Torah Processional - "Vay'hee Beensoah"
We always rise when the Torah is removed from the ark in respect to the Word of G-D which, as Believers, we understand that Yeshua is the Word that became flesh. As we would stand when a king enters a room, we in honor of our King stand when we open the ark and reveal the Torah. We remain standing until after the Torah is redressed and the Shamash sits down. We rise again when we return the Torah to the ark and sit once the ark is closed.
After the Torah is removed from the Ark, it is processed throughout the synagogue.

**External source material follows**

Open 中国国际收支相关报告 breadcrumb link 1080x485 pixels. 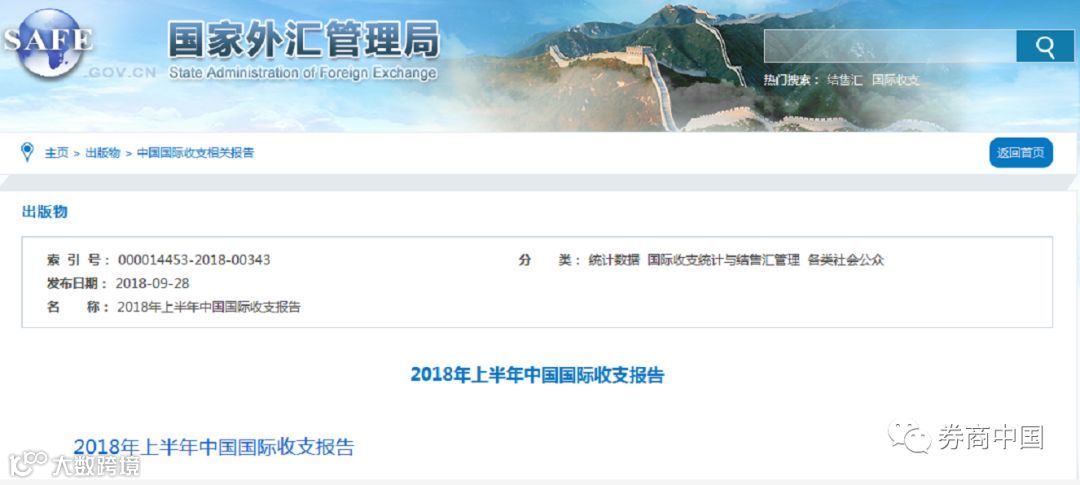[x=196, y=153]
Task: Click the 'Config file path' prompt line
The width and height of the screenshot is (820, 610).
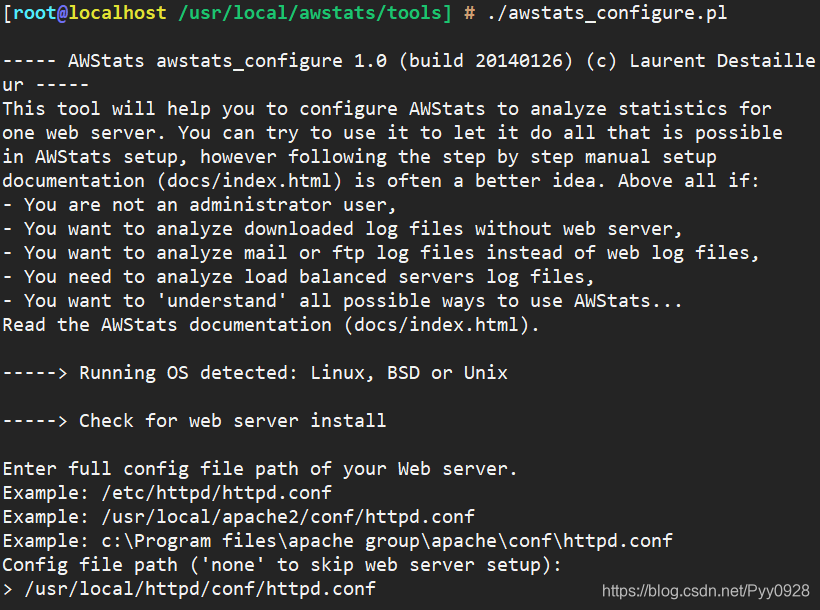Action: point(281,565)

The children of the synagogue are invited and encouraged to follow behind the Torah as it is carried around the building by having our children walk behind the Torah, we are symbolically and visually teaching our children that just as the Children of Israel followed the Ark (which contained the Torah) through the wilderness, we also should always follow the Torah.
While the Torah is being carried through the sanctuary all of those in attendance will keep their eyes upon the Torah turning to follow its movements through the building. This also reminds everyone that we must also always keep our eyes on the Word of G-D as we journey through our life.
You will also notice that as the Torah comes near to the people they will reach out with their Tallit (prayer shawl), Siddur (prayer book) or Bible and touch it to the Torah and then bring it to their lips. By doing this, we are reminded that the Word of G-D is sweet to our lips.
We believe that reading the Word of G-D is the highest honor a person can receive during our service. As part of our service we will have three different people read from the Holy Scriptures. One will read a text from the Torah (Five books of Moses); one will read from HafTorah (The Writings or Prophets) and one from the Brit Chadasha (the Apostolic Writings). We believe that all Scripture is from G-D and should be respected as such.